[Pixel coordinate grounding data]
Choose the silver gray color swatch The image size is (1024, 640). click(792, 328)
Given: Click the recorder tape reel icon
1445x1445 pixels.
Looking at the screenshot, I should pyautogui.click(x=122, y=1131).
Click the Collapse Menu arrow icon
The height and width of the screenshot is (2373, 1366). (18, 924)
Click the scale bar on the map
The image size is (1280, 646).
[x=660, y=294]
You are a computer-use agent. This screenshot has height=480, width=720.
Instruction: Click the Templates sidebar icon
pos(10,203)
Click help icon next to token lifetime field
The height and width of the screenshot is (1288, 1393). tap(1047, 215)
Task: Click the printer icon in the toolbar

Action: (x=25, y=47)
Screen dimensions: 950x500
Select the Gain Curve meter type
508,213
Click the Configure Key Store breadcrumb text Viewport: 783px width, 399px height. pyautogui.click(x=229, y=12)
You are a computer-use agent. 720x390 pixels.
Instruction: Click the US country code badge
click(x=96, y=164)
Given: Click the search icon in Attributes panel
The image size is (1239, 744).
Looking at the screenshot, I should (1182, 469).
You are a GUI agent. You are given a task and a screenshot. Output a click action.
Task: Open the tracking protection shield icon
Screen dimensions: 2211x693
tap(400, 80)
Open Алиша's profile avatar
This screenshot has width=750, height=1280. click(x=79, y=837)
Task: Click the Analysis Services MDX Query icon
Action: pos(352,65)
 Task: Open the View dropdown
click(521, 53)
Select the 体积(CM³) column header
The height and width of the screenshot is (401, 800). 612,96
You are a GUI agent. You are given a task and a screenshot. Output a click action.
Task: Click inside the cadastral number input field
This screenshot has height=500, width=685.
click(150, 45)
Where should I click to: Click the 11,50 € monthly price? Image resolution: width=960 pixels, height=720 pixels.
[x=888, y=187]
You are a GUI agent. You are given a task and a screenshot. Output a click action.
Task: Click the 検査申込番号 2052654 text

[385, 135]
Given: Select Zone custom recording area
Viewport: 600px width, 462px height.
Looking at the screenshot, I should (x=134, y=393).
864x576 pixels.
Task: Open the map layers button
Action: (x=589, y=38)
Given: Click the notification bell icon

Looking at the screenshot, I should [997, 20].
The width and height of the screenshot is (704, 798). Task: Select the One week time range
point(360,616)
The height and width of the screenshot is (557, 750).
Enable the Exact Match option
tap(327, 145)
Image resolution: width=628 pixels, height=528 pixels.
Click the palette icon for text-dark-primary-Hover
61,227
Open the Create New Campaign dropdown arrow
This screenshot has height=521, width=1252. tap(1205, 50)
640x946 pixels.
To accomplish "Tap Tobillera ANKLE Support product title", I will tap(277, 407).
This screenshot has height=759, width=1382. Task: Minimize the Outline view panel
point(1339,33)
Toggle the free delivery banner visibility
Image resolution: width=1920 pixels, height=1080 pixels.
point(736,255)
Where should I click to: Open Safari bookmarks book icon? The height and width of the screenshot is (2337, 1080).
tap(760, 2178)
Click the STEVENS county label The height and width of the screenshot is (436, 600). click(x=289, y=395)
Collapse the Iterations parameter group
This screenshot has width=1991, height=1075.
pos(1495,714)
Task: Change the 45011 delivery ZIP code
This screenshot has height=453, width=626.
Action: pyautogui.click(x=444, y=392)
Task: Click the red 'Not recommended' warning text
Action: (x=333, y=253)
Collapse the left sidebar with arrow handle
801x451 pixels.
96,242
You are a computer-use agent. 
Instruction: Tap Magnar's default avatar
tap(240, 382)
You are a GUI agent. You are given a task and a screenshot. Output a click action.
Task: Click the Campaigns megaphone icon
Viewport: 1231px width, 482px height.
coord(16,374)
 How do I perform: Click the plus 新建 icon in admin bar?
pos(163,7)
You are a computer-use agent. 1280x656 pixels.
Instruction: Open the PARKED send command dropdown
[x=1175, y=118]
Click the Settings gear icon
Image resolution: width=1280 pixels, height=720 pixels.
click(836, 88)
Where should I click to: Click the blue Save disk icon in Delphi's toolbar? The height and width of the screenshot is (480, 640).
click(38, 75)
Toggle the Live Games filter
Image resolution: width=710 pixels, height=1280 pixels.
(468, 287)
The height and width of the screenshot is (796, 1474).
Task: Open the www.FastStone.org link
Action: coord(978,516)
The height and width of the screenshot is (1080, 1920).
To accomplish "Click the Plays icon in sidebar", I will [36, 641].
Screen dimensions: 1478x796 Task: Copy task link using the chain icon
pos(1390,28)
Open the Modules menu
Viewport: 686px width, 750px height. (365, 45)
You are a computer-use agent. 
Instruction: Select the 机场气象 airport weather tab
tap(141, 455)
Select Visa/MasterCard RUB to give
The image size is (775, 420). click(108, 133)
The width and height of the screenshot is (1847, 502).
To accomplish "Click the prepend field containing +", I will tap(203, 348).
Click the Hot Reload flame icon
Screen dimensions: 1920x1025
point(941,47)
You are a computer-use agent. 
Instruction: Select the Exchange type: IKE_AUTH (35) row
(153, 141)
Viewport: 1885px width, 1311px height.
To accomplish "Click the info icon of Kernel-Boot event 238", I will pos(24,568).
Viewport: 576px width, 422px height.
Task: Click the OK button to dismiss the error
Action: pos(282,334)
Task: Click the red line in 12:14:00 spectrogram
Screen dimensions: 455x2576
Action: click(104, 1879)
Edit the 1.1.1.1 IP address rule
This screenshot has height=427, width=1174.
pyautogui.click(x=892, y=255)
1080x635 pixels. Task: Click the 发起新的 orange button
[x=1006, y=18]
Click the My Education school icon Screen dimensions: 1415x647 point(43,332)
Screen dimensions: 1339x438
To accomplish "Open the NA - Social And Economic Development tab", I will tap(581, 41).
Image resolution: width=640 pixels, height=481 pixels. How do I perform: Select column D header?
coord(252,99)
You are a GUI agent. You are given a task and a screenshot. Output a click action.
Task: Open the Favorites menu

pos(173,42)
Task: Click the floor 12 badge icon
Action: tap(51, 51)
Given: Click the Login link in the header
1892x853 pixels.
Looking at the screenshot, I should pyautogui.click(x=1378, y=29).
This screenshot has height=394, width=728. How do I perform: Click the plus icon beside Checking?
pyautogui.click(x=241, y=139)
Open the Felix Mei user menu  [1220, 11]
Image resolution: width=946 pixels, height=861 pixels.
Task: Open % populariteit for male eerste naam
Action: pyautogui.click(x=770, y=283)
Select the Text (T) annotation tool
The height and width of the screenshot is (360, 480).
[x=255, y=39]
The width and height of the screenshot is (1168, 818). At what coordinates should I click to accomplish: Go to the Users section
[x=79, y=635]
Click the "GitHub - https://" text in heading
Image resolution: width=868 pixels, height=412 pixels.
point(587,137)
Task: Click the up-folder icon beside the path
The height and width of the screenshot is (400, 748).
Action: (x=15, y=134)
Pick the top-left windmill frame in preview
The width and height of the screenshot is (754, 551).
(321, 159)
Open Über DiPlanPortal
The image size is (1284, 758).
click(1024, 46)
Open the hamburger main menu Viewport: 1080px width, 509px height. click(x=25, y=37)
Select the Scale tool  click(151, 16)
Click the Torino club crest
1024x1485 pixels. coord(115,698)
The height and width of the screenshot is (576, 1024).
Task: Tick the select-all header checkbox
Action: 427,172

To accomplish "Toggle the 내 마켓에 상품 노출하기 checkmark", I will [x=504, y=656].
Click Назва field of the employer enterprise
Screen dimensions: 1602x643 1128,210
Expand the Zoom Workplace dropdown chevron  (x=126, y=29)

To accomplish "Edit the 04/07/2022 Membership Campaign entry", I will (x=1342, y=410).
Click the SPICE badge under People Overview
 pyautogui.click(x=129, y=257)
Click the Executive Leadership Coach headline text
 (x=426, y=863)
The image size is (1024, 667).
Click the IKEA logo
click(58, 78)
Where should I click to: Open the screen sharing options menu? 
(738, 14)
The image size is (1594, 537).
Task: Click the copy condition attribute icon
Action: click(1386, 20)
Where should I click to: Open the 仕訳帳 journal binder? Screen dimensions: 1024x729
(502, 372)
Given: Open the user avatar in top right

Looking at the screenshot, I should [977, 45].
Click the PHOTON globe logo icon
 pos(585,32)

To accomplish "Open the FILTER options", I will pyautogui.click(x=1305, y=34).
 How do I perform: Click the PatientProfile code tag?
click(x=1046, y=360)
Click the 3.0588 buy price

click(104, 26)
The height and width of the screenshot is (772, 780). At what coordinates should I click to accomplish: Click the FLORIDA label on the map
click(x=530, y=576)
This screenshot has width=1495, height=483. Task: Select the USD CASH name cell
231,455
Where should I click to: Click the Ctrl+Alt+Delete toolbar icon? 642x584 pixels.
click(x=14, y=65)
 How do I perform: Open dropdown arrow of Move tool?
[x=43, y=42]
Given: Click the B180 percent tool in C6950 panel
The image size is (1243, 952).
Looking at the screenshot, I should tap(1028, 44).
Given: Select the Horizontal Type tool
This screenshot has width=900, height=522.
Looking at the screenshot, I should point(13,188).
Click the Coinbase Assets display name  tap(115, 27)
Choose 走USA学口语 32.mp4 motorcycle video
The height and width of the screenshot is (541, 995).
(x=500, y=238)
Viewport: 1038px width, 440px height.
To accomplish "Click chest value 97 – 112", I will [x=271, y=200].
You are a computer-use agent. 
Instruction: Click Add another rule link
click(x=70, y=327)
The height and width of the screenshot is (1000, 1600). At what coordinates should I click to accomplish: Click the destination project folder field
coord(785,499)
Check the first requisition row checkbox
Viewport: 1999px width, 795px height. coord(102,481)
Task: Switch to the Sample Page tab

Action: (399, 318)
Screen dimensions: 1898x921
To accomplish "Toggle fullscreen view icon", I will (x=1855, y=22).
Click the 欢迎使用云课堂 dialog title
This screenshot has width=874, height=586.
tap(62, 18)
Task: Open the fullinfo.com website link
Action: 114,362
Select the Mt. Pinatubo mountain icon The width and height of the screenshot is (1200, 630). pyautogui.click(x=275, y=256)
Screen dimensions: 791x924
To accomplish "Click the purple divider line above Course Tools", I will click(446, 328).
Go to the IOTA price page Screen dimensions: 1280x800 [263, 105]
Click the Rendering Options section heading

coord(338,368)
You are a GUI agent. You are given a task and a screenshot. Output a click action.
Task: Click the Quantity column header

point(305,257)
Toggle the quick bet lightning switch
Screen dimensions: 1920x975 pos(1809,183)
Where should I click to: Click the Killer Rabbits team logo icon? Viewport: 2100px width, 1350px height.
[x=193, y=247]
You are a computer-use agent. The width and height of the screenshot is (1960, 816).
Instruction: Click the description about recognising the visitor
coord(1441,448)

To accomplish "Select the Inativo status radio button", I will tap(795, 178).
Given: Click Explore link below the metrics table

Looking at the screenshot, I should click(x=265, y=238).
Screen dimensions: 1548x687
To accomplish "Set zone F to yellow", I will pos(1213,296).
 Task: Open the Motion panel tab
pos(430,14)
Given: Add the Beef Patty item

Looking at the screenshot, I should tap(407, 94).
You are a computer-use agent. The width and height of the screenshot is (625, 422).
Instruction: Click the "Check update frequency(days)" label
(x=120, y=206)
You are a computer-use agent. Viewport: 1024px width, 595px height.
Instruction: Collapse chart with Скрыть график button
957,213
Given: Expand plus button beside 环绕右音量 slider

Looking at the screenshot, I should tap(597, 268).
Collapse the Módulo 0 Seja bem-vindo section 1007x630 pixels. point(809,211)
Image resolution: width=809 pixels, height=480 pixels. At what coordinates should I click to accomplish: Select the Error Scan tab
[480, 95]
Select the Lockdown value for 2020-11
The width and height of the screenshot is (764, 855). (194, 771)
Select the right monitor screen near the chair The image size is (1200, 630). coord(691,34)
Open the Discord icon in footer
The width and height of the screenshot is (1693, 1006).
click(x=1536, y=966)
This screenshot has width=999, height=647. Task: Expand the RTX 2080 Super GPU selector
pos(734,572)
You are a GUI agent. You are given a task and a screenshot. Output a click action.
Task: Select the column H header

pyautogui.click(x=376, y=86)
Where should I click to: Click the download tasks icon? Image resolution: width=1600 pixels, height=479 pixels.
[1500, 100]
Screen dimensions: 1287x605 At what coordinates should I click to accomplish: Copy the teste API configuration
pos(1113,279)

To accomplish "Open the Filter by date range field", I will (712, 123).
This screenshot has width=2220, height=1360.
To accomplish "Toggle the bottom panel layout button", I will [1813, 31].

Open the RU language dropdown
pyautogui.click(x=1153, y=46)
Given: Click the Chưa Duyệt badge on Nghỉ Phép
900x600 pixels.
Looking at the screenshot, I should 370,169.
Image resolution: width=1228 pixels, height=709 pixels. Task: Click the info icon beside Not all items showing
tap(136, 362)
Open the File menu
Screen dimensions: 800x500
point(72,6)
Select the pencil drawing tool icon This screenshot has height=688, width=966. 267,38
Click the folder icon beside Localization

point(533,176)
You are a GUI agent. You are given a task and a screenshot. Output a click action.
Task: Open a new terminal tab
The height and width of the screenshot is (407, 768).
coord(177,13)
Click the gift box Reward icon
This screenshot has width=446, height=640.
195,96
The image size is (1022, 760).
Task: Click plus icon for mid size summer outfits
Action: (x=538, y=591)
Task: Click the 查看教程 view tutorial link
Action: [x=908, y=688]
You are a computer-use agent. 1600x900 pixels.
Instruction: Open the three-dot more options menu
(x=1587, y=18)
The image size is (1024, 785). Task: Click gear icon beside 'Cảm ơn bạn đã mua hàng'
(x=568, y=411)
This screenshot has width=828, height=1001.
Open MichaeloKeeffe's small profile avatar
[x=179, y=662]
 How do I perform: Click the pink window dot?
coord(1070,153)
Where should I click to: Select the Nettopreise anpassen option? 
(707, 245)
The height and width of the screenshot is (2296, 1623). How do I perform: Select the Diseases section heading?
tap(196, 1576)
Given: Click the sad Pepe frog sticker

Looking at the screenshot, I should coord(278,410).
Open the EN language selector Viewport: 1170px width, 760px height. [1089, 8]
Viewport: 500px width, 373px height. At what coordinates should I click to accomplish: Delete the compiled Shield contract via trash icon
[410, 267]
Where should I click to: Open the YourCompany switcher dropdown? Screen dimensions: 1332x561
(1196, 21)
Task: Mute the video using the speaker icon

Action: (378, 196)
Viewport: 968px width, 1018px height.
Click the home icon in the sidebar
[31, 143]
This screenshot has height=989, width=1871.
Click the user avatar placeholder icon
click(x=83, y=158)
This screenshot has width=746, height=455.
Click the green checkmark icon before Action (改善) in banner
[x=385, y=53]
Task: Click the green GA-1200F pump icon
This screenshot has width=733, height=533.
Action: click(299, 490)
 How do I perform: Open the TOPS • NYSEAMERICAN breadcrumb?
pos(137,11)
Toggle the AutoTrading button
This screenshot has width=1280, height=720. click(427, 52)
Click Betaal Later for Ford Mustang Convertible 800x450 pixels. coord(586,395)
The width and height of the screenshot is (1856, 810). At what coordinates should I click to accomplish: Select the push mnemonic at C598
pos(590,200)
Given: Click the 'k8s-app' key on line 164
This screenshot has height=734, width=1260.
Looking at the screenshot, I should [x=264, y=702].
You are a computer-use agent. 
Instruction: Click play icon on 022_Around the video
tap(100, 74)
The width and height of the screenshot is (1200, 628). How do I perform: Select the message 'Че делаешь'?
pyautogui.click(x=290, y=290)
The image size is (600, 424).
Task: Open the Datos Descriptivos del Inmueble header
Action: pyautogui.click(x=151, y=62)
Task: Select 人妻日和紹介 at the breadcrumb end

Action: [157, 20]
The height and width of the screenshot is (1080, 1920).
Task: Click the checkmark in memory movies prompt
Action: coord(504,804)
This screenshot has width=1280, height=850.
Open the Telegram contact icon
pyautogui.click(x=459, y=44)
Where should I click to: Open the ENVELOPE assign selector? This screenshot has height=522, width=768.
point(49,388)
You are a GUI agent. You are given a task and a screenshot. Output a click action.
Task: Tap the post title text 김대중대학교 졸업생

### [Exercise requirements]
Looking at the entries, work out how many lines include the word "title" and give the number by itself.

### [Written solution]
3